We have an Azure DevOps On Premise server that has its application tier on a different machine than the db tier.
Production network
========
app1
db1
To be able to authenticate app1
against db1
we follow MS recommended way of joining these machines in a domain (which appears to be the only way). Now the setup is
Production network
========
app1
db1
domaincontroller
If there is a data loss and recovery scenario, there are two situations (from the point of view of the ADO server): full and partial recovery.
A full recovery of app1
and db1
is trivial. You restore the last VM snapshots of app1
and db1
(or use ADOs internal database backup and restore). Optionally lose some data, but as long as the domain controller is running, everything else is fine.
Now the thing I cannot wrap my head around is: What happens if there is partial data loss on app1
and db1
. Both servers are working for most users but some experienced data loss and need recovery. Say we do not want to interrupt most users and will recover work items or source code without history. Is this even possible?

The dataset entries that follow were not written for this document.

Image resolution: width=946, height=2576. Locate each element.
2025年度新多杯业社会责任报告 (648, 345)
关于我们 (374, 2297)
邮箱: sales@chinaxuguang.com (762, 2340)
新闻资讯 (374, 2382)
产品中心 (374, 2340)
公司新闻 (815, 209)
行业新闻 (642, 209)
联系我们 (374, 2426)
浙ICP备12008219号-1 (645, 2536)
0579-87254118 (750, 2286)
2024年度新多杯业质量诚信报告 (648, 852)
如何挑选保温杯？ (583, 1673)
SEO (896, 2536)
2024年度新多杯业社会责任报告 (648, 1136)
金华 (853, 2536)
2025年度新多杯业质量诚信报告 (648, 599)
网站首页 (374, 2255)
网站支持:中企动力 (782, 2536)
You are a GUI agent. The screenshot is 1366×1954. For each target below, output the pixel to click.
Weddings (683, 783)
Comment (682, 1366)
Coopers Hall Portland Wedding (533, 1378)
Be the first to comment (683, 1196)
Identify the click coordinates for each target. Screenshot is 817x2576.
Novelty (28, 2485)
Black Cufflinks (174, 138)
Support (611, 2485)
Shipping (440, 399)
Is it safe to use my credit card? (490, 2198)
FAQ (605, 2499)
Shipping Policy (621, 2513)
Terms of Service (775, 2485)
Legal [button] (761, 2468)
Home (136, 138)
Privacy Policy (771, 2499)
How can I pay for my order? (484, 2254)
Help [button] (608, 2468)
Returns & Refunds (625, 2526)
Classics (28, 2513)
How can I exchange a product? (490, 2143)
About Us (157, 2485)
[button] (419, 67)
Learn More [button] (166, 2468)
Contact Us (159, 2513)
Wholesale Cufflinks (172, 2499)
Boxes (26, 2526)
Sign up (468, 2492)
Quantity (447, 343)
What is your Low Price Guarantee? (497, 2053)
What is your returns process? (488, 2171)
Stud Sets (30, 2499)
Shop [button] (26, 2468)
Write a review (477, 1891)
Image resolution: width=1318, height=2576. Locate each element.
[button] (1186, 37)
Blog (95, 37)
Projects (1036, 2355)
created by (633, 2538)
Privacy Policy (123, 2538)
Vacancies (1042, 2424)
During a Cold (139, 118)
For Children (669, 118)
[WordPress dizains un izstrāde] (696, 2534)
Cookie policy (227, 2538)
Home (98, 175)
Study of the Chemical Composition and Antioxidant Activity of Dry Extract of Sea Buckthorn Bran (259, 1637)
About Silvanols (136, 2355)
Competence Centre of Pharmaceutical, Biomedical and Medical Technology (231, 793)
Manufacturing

We cannot restore an older snapshot of app1
and db1
in the production network because this would impact all users not affected by the original data loss.
So IMHO the recovery scenario would require to restore a snapshot of app1
and db1
in an isolated environment.
Production network
=================
app1
db1
domaincontroller
Isolated network
=================
app_restored
db_restored
But do I actually also need to restore the domain controller into the isolated network as well? Since app tier and db tier need a domain controller to communicate, there is is really no way around restoring a domain controller as well, am I right? (I actually don't know if restoring a domain controller in an isolated network is easy or even possible)
This seems to be a very important constraint (if true) that effectively limits the ability to restore services that way.